PROBLEM DETAILS: Return all lines of the listing below that carry the word "menu".

DATASET EXCERPTS:
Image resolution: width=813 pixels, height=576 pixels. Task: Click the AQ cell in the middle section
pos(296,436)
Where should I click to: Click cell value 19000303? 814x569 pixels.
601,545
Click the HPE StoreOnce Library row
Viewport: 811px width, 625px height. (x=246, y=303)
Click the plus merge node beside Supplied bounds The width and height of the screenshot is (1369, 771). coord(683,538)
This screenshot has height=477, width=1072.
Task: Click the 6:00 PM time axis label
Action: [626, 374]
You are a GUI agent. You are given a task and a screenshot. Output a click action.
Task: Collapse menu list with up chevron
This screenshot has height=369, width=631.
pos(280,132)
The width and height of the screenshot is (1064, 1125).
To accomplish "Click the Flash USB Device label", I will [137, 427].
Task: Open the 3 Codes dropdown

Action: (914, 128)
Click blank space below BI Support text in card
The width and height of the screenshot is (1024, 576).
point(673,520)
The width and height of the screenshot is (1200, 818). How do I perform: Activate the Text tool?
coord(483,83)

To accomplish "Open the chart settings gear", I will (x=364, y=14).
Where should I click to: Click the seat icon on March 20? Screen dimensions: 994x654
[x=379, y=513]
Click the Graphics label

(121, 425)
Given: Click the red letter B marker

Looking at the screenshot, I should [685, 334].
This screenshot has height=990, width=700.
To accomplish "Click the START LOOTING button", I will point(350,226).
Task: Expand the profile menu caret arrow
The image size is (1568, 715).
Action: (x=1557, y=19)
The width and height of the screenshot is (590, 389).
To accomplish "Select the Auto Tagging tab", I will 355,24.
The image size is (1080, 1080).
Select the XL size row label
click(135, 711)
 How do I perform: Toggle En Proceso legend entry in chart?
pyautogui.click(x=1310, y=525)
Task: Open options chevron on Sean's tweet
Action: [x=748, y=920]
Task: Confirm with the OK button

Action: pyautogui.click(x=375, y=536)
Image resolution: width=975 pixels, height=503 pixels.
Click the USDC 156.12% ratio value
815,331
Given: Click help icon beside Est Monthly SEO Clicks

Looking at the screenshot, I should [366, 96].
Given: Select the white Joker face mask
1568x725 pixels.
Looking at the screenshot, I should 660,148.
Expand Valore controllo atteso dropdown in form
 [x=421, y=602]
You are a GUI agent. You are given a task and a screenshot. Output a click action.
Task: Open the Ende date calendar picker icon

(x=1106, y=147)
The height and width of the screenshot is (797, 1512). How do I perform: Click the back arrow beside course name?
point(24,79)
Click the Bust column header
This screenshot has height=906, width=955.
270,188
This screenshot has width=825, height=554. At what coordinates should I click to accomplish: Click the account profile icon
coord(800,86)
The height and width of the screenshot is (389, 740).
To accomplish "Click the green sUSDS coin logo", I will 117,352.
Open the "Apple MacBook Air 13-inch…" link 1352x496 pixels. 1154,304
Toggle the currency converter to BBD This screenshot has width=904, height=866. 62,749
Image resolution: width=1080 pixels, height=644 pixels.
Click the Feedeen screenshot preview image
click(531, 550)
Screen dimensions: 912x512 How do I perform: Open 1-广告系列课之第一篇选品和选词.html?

THE ANSWER:
Task: Collapse menu list with up chevron
Task: Expand the profile menu caret arrow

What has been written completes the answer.